Compliance

Supreme Court Ruling Did Not Resolve Church Plan Challenges

The next stage will be to determine if the hospital boards or plan committees fit within the principal-purpose definition and whether the hospitals are affiliated with a religious organization, says Tess Gee, with Miller & Chevalier.

By Rebecca Moore editors@plansponsor.com | June 14, 2017

Following oral arguments in March in three cases challenging health care organizations’ church plan status, the U.S. Supreme Court found plans maintained by principal-purpose organizations qualify as “church plans.”

However, it did not rule that the hospitals in these cases were principal-purpose organizations.
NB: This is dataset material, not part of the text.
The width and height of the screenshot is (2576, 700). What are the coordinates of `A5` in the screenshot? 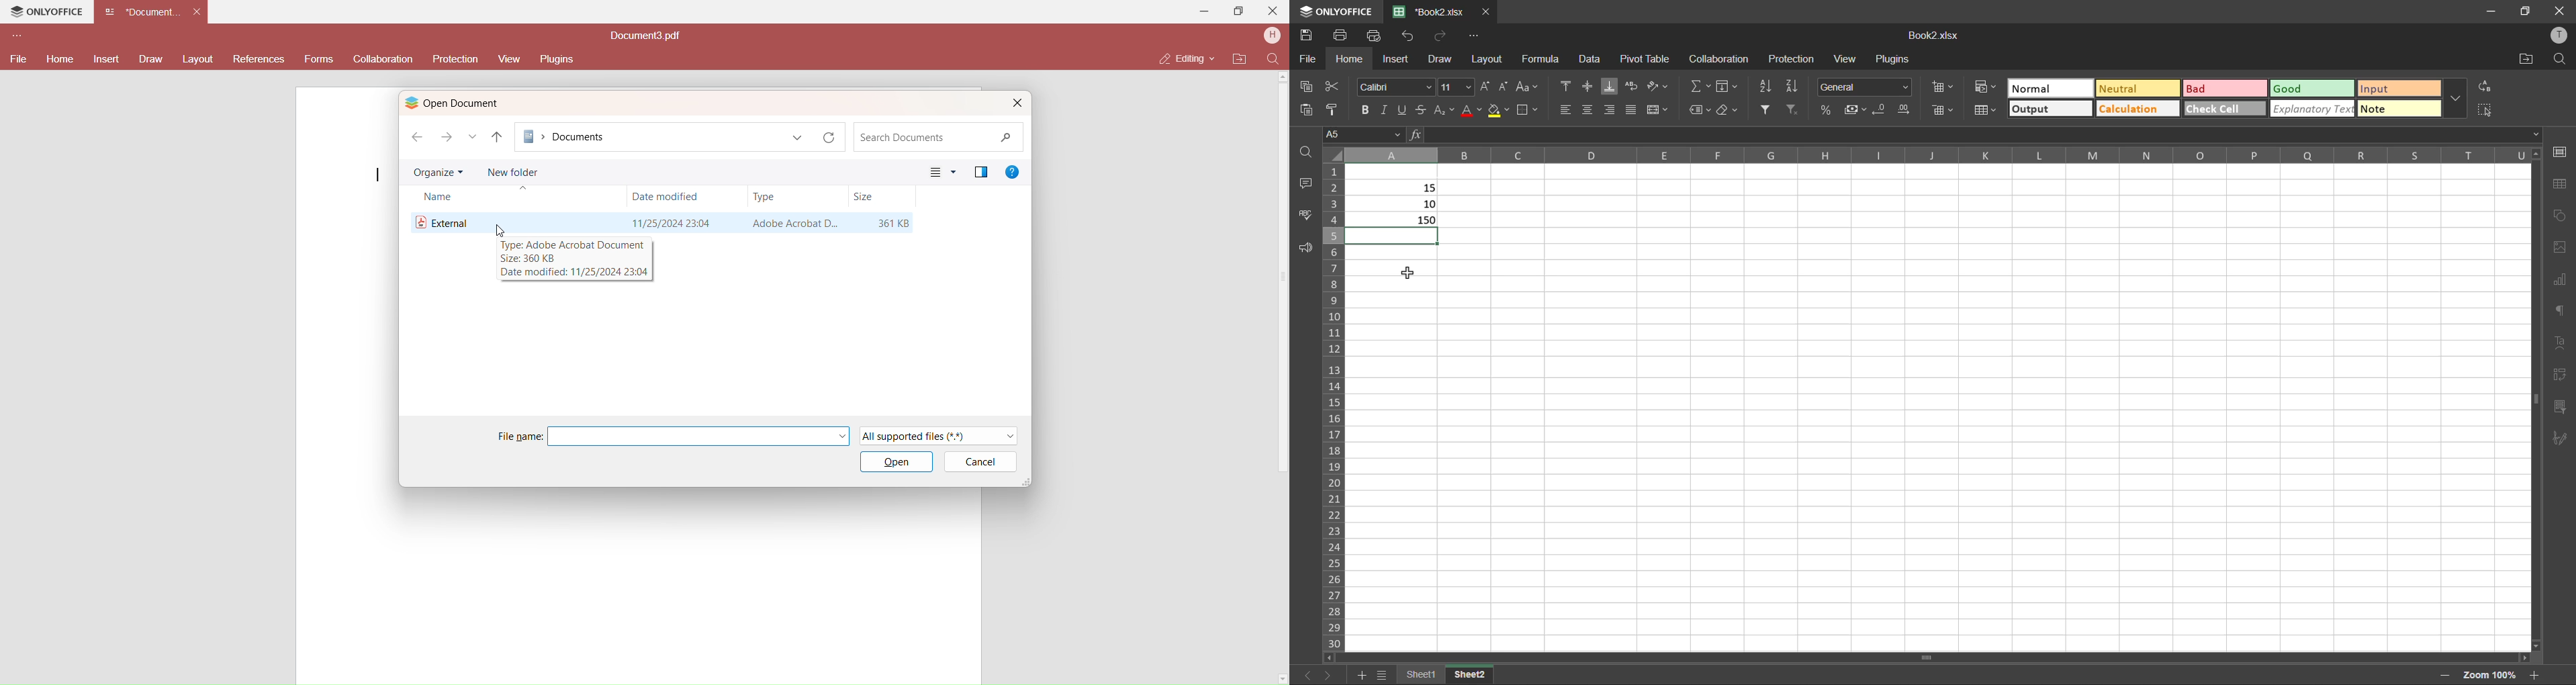 It's located at (1360, 133).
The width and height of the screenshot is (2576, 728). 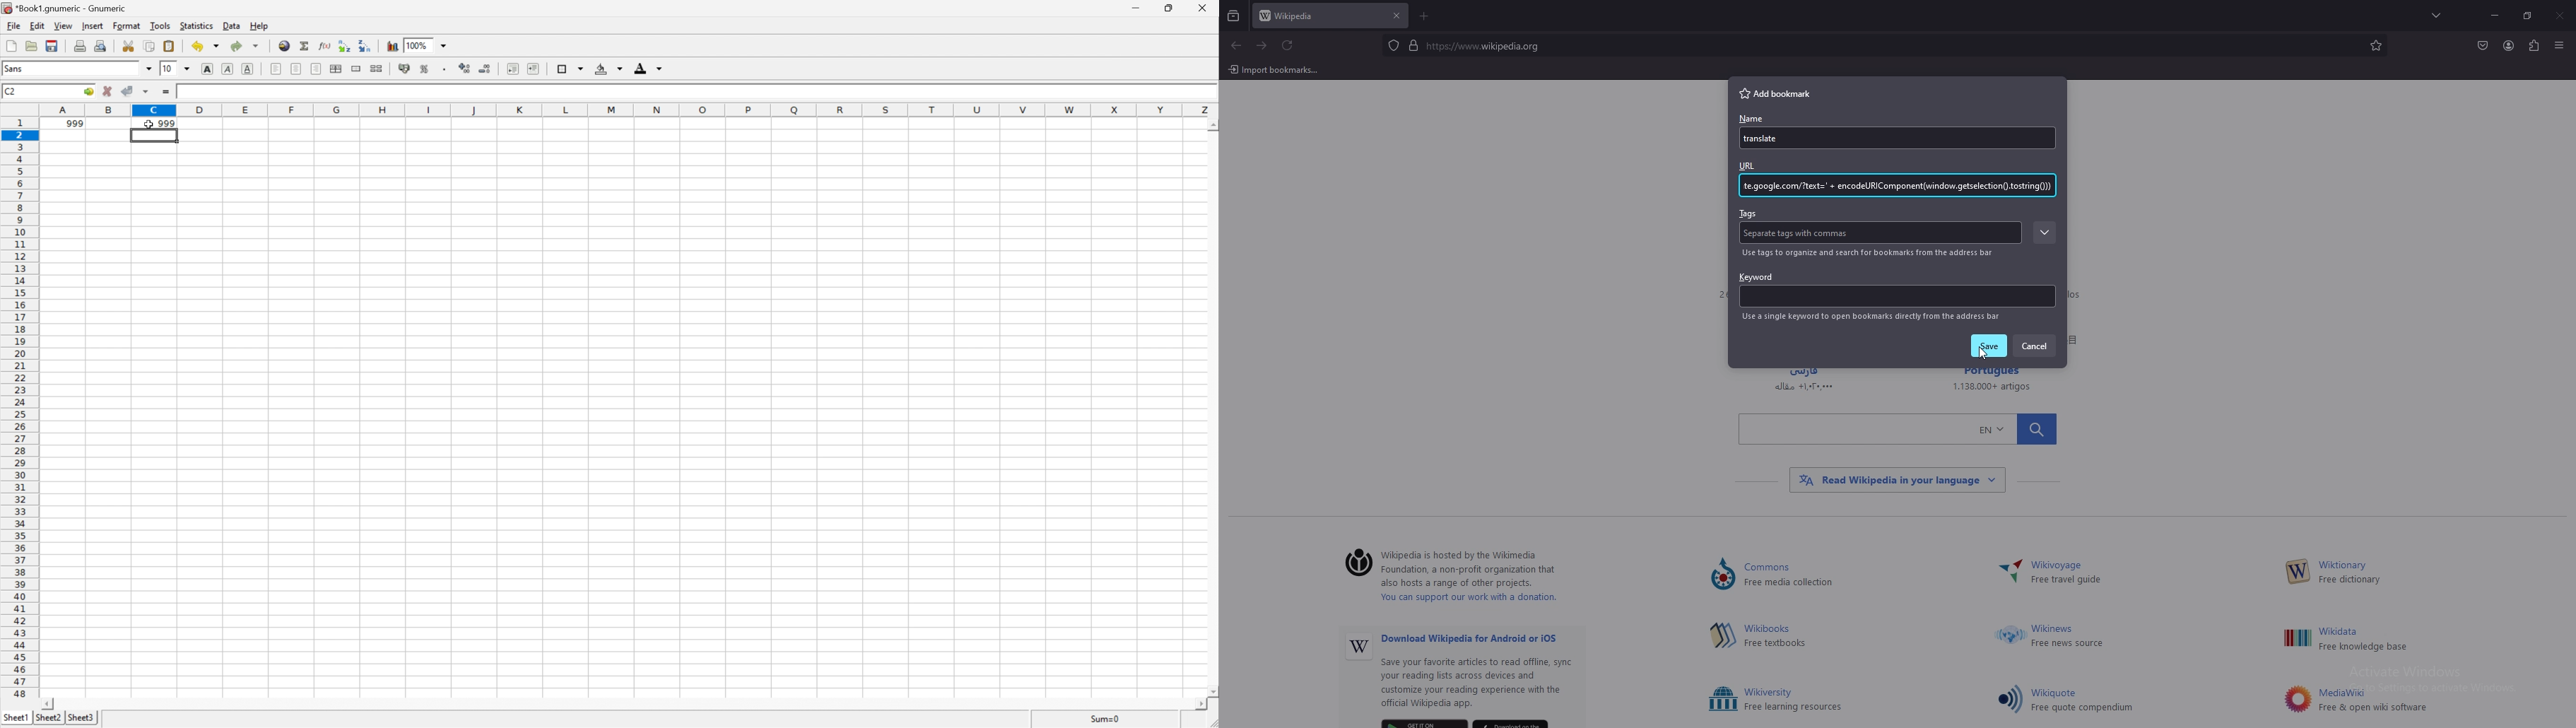 What do you see at coordinates (128, 25) in the screenshot?
I see `format` at bounding box center [128, 25].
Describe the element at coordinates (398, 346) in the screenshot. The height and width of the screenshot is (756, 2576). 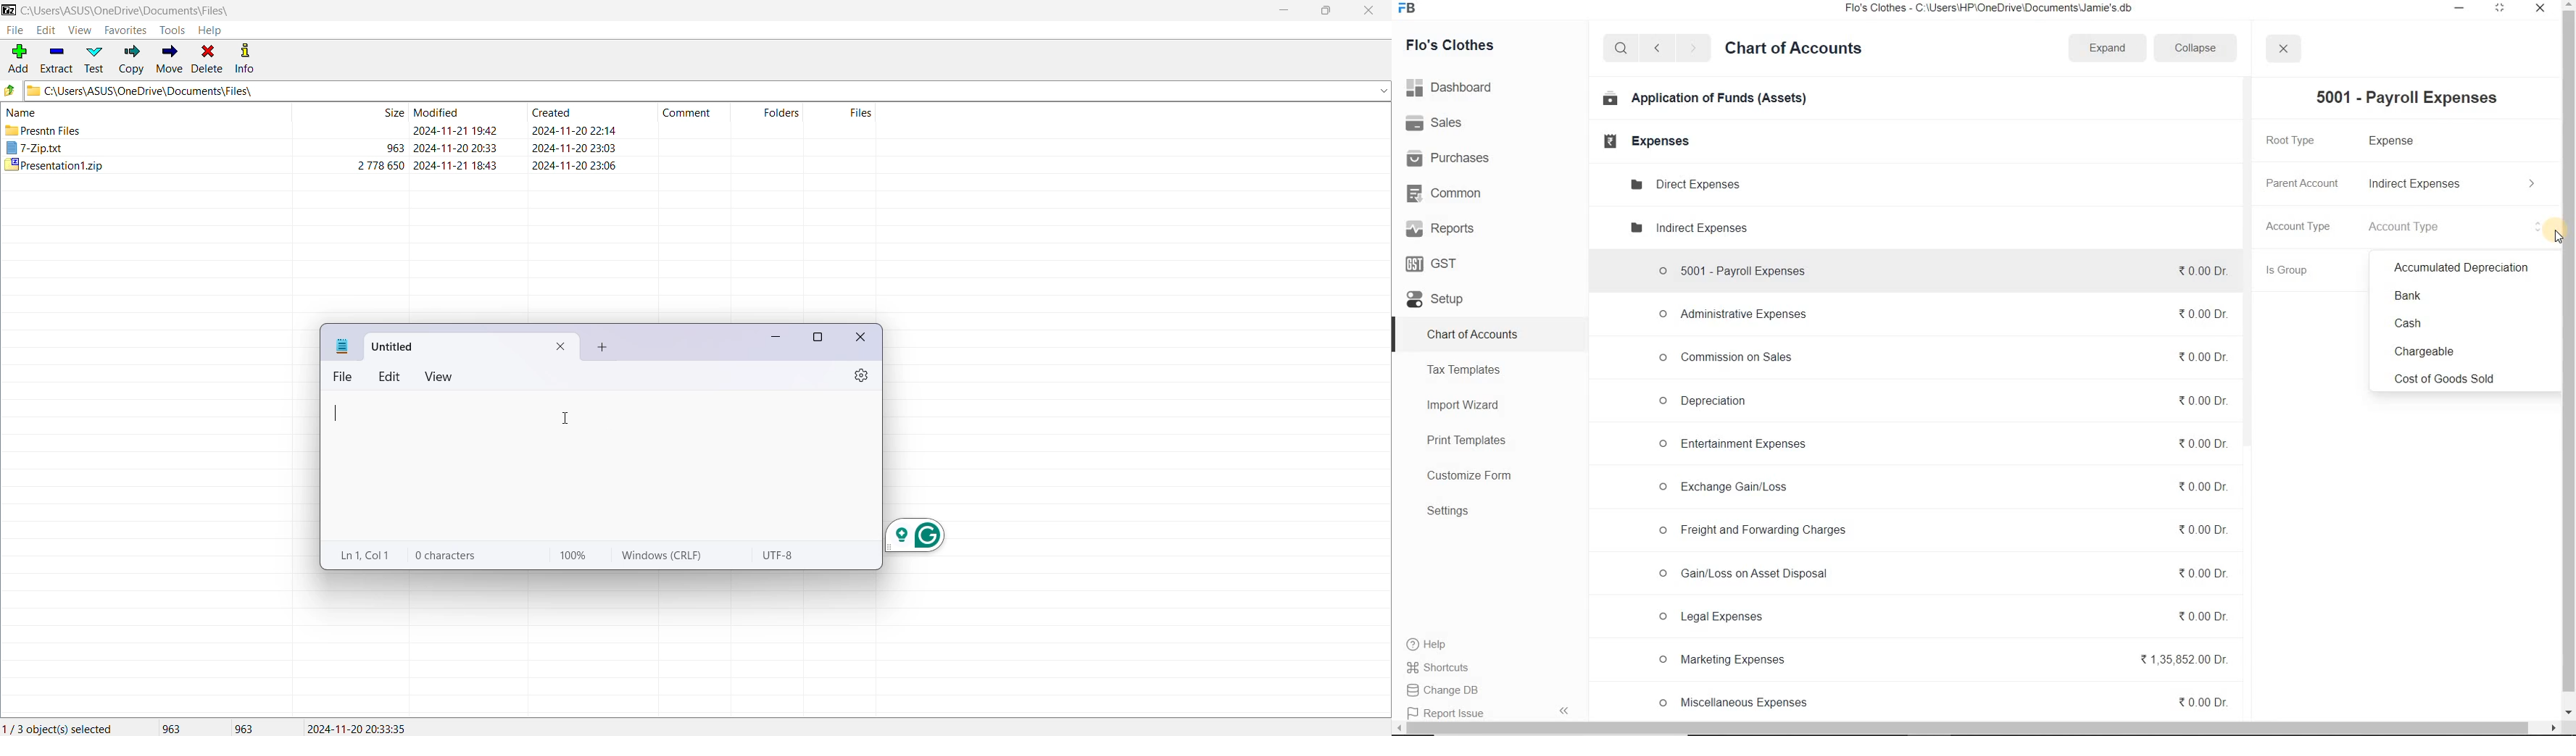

Congress amended the church plan definition, adding the provision that: “A plan established and maintained for its employees ... by a church ... includes a plan maintained by an organization ... the principal purpose ... of which is the administration or funding of [such] plan ... for the employees of a church ..., if such organization is controlled by or associated with a church.”

Tess Gee, member in the ERISA & Employee Benefits Litigation practice at Miller & Chevalier in Washington, D.C., tells PLANSPONSOR, “These cases are not over at all for these hospitals.”

She says the next stage will be to determine if the hospital boards or plan committees fit within that principal-purpose definition. The plaintiffs will also have to show they are affiliated with a religious organization.

While these determinations are legal, in part, they are very much fact-based and will have to be litigated on a case-by-case basis, Gee adds. “[Justice Elena] Kagan noted twice in separate footnotes that these were issues expressly not being addressed by the court. They were assuming committees for these three plans were principal-purpose organizations, but the issue will still have to be decided before a lower court,” she points out.

In a statement by Karen Ferguson, director of the Pension Rights Center, she says, “The court merely ruled that a religiously-affiliated entity can establish a ‘church plan’ that is exempt from federal pension law. However, the Court noted that its ruling did not address a second requirement of the law, that an exempt church plan be maintained by an ‘organization’ that has administration of the plan as its principal purpose.” She notes that the hospitals in the cases heard by the court take the position that a pension plan’s internal retirement committee is the “organization” contemplated by federal pension law.

Gee says an additional takeaway is if a sponsor of a plan thinks it falls within the church plan definition, and has gotten a determination letter from Internal Revenue Service (IRS), it doesn’t really count for much. “The Supreme Court made it clear it was not giving deference to government analyses of decisions,” she points out. “The IRS letters do say committees are principal-purpose organizations, but this isn’t expected to be given much weight in lower courts; the courts will look beyond what has been decided in the past.”

Plan sponsors that believe their plan is exempt but have no IRS letter are no worse off, because the issues will be reviewed de novo,’ Gee adds. “Plan sponsors should review the entity that is maintaining the plan and go through what the church plan exemption requires with respect to the principal-purpose organization definition to see if it satisfies the definition.”